Boston-based Boloco, a fast-casual burrito chain, recently started a transportation benefits program for all employees. The benefit was developed through quarterly retreats with employees to find out what was important to them. It also funds public transportation passes and gas cards for both full- and part-time employees.
“It’s not about what we decide they want, it’s about what they decide,” says John Pepper, CEO of Boloco. “We did a voting process, and transportation discounts were at the top of the list. It’s a very democratic process where it’s not being led by the top; it’s being led by the people it actually affects.”
Sexter says transportation stipends are a benefit valued by many quick-service employees. Another is paid time off. “If you ask most employees if they want to work and get paid double or if they want the day off as a reward, the majority will say they want the day off. They don’t want the money,” she says.
But money should never be overlooked. Pepper says Boloco raised its minimum wage to make sure the company was drawing high-quality employees with attractive compensation. Its minimum is now $9 an hour, while its average is $11 and more senior employees earn between $11 and $15.
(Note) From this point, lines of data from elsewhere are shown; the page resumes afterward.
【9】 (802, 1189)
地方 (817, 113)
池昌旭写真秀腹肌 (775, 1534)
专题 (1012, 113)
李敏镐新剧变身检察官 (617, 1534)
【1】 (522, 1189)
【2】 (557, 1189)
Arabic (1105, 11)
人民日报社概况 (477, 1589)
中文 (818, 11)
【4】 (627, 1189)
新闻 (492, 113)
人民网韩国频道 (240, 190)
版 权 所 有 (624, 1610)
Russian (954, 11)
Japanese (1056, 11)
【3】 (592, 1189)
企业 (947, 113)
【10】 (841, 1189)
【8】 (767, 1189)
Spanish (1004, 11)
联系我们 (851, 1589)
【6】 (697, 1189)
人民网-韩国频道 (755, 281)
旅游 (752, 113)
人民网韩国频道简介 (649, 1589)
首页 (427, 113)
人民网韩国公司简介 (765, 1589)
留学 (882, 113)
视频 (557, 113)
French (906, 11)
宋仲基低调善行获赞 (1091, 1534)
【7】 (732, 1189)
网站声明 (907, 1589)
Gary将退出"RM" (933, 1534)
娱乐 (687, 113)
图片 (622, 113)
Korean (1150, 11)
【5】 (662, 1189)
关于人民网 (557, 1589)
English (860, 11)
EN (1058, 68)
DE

“These aren’t groundbreaking numbers, but they’re higher than most of our peers,” Pepper says. “And we need to go higher.”
For operators concerned about the cost of benefits or higher pay rates, Sexter suggests they consider the cost of turnover, which she says is between 5 and 20 percent of each employee’s annual salary.
“You need to sit back and say, What is turnover costing me? There’s a turnover calculator on my website to illustrate how shockingly expensive it is,” she says. “It’s smart to sit down and ask employees why they stay and why they quit for a good sense of what the drivers of retention and turnover are.”
Piper says that in addition to asking employees for feedback, operators should also do analysis and benchmarking. She says it’s good to understand what benefits peer brands are offering and what kind of recognized turnover or return on investment they’re getting from doing so.
“If the evidence is compelling, which we can show that it is, companies will find the means in which to implement some type of benefit offering,” Piper says. “As budgets have been minimized over the years for employee benefit plans, we recommend that an employer begins slowly; perhaps all employee voluntary plans, followed by measurement of turnover and employee satisfaction.”
Tobias says operators will pay if they fail to engage and retain employees. “For every dollar we spend in retention through increased benefits, we’re saving money, a lot of money on recruiting and training,” he says. “You’ve got all the uniforms and got them signed up through payroll systems. It really saves a lot of money by decreasing your turnaround.”
Sexter says a good strategy for attracting more stable employees is tapping into valuable existing crew members. She says it’s smart to choose strong employees and ask them for recommendations, because “most people tend to be friends with people with similar values and similar work ethics.”
Dedication is the ultimate goal in keeping turnover low, Tobias says. He says operators who show dedication to their employees through benefits programs will find that those employees show dedication back.
“If you offer them benefits, you’re going to save money by not having to spend so much time turning people over and over again. How can you get good food and good service out of people working there three weeks? You really want the person who’s been around 10-plus years. The more money you put into benefits, the more money you’re getting back in your people.”